TASK TO COMPLETE: After finding the line with "Mirror Panel (208, 2350)" in the data below, set down exactly each line through the one with "CONTACT (119, 1784)", inclusive, and stop there.

MATERIALS PROVIDED:
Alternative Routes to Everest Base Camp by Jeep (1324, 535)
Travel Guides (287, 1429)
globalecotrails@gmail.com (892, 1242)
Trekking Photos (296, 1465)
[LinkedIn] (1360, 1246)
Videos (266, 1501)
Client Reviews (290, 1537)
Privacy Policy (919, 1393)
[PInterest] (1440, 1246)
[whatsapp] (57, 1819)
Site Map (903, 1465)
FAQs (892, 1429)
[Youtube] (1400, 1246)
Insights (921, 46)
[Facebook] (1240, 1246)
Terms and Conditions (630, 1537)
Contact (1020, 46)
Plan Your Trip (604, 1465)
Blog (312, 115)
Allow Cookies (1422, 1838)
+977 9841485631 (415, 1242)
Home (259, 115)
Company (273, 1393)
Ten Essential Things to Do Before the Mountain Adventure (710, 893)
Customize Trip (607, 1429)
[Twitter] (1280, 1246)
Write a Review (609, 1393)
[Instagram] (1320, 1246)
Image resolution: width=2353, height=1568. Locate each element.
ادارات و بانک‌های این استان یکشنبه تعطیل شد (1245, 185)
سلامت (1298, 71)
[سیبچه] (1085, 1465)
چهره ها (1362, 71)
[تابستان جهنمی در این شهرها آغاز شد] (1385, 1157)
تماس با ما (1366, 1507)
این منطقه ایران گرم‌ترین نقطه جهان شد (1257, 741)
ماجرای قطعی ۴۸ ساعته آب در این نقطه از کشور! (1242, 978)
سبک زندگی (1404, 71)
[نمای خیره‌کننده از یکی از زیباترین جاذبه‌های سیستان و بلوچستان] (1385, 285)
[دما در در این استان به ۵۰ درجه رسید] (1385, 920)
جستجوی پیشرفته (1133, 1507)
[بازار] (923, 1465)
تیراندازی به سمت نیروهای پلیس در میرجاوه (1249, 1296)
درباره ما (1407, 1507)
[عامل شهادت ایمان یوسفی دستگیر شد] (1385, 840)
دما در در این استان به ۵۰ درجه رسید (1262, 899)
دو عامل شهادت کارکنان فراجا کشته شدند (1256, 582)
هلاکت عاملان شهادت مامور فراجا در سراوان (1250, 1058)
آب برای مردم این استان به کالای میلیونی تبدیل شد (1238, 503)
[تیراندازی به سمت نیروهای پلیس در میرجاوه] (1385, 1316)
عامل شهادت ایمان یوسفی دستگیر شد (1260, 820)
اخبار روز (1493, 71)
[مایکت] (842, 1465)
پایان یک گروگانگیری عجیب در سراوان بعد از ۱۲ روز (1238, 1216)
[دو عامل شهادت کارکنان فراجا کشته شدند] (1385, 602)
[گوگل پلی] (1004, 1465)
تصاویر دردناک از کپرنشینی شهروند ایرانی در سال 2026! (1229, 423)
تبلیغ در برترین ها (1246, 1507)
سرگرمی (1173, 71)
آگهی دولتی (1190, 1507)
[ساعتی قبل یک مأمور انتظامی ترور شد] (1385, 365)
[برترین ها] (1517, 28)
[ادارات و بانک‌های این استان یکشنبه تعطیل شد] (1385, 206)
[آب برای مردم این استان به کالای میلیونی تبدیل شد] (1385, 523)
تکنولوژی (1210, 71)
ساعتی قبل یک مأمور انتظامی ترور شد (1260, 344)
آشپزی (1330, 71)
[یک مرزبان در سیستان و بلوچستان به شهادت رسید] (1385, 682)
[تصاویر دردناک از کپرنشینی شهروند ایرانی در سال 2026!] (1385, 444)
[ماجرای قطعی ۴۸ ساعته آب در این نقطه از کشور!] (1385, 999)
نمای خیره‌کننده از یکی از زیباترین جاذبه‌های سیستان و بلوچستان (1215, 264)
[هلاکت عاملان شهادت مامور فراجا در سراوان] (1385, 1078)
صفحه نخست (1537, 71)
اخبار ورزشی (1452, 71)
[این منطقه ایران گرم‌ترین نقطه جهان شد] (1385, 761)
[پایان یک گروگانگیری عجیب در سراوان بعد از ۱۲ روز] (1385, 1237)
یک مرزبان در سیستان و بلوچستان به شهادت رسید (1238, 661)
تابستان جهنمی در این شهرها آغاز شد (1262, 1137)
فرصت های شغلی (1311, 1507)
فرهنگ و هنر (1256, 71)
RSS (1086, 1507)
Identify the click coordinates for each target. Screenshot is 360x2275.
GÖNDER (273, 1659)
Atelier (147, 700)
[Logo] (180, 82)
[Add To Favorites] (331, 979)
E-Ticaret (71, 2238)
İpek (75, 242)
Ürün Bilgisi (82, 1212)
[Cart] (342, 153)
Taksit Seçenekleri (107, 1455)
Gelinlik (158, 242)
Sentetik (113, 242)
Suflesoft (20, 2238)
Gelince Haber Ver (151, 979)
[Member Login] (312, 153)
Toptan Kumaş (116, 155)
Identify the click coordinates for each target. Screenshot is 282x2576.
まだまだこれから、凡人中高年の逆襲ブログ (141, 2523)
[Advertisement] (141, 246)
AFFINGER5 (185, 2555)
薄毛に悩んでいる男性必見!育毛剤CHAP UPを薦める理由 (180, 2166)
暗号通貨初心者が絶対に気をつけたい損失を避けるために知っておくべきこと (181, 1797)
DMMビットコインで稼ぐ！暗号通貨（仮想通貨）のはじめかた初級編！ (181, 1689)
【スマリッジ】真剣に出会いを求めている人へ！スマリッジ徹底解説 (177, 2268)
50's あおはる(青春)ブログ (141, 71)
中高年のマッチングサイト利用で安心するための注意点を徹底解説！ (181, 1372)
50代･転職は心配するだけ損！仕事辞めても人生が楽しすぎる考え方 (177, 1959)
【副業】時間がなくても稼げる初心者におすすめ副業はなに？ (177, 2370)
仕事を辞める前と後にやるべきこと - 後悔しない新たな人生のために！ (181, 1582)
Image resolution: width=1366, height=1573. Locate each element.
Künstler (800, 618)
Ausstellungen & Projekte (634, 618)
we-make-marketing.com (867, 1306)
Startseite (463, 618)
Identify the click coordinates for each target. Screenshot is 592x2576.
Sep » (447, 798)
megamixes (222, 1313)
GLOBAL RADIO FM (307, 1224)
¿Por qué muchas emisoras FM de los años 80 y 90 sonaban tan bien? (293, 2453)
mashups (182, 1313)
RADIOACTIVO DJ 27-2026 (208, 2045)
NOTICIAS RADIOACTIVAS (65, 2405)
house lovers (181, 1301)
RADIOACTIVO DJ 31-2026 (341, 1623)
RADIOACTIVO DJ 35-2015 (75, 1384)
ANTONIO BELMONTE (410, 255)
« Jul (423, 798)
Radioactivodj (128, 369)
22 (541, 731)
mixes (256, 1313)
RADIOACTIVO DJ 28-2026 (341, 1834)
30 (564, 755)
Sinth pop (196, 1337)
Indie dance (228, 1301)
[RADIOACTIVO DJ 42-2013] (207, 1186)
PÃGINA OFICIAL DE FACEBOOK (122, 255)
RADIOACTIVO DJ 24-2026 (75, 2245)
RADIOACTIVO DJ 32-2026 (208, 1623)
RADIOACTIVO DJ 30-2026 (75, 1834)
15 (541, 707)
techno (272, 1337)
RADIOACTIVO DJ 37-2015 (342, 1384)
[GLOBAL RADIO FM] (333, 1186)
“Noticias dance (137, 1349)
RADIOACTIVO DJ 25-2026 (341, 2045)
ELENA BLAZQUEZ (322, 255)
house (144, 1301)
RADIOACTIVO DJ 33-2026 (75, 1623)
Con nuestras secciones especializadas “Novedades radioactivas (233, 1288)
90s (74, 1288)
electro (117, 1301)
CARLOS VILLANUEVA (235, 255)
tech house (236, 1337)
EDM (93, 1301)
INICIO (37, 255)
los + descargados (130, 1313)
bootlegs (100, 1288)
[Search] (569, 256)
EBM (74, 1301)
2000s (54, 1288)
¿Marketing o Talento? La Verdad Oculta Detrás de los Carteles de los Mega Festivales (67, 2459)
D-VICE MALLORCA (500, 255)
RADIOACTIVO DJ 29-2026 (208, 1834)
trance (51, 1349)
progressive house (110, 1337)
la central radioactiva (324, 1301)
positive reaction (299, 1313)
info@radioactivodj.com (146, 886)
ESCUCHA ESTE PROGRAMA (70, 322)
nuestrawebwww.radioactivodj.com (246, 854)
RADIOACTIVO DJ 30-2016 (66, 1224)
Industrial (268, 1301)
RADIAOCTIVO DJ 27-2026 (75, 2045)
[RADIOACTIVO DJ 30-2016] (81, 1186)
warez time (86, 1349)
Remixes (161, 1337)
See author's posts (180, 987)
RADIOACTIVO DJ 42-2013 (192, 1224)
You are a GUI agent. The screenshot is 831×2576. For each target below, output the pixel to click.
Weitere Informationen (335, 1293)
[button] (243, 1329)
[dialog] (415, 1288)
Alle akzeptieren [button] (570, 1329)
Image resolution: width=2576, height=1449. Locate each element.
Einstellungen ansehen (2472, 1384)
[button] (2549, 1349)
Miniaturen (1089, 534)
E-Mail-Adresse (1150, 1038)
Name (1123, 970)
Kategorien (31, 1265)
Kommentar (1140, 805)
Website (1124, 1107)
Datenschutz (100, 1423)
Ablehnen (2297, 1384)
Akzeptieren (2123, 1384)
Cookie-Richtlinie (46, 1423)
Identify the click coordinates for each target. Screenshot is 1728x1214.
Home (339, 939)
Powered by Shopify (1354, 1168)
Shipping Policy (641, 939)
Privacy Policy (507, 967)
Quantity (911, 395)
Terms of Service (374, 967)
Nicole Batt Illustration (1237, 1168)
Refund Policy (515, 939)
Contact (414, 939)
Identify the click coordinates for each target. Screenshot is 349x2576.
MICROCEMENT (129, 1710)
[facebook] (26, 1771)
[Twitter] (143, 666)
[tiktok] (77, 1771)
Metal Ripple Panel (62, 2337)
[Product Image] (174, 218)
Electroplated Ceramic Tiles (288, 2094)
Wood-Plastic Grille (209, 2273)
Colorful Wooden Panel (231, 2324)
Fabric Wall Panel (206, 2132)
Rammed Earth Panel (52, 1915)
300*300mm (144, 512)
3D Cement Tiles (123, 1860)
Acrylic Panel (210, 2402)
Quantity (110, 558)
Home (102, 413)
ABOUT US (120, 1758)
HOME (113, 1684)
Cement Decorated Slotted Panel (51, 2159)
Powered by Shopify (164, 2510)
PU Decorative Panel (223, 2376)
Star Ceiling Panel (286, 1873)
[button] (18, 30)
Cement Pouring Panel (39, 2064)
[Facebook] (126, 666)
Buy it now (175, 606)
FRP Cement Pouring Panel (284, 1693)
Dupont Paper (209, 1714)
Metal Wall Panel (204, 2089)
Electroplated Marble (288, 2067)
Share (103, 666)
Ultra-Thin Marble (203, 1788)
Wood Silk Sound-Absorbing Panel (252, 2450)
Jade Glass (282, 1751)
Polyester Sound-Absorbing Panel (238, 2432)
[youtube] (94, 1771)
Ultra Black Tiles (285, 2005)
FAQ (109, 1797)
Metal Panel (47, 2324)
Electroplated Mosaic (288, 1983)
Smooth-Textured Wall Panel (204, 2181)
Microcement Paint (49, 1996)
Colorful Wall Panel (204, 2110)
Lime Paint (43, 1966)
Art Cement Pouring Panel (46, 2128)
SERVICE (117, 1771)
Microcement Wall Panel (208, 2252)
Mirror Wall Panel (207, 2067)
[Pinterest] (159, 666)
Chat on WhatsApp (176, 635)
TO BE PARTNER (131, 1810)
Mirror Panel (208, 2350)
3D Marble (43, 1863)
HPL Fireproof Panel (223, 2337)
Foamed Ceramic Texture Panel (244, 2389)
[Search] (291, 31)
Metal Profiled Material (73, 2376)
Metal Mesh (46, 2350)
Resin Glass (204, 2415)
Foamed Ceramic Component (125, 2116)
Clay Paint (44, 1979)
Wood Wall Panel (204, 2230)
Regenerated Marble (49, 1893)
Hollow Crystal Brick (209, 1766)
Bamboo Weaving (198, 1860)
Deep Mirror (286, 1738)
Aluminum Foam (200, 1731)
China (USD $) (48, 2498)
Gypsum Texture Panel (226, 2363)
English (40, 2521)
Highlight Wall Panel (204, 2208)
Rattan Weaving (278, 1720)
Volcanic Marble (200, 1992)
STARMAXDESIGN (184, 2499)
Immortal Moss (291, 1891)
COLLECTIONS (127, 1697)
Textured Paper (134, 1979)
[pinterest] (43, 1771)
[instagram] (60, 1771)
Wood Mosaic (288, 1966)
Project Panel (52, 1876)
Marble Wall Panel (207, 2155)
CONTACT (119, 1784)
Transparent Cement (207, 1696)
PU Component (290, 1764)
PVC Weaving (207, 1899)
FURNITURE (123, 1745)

EXPECTED ANSWER:
Mirror Panel (208, 2350)
3D Marble (43, 1863)
HPL Fireproof Panel (223, 2337)
Foamed Ceramic Texture Panel (244, 2389)
[Search] (291, 31)
Metal Profiled Material (73, 2376)
Metal Mesh (46, 2350)
Resin Glass (204, 2415)
Foamed Ceramic Component (125, 2116)
Clay Paint (44, 1979)
Wood Wall Panel (204, 2230)
Regenerated Marble (49, 1893)
Hollow Crystal Brick (209, 1766)
Bamboo Weaving (198, 1860)
Deep Mirror (286, 1738)
Aluminum Foam (200, 1731)
China (USD $) (48, 2498)
Gypsum Texture Panel (226, 2363)
English (40, 2521)
Highlight Wall Panel (204, 2208)
Rattan Weaving (278, 1720)
Volcanic Marble (200, 1992)
STARMAXDESIGN (184, 2499)
Immortal Moss (291, 1891)
COLLECTIONS (127, 1697)
Textured Paper (134, 1979)
[pinterest] (43, 1771)
[instagram] (60, 1771)
Wood Mosaic (288, 1966)
Project Panel (52, 1876)
Marble Wall Panel (207, 2155)
CONTACT (119, 1784)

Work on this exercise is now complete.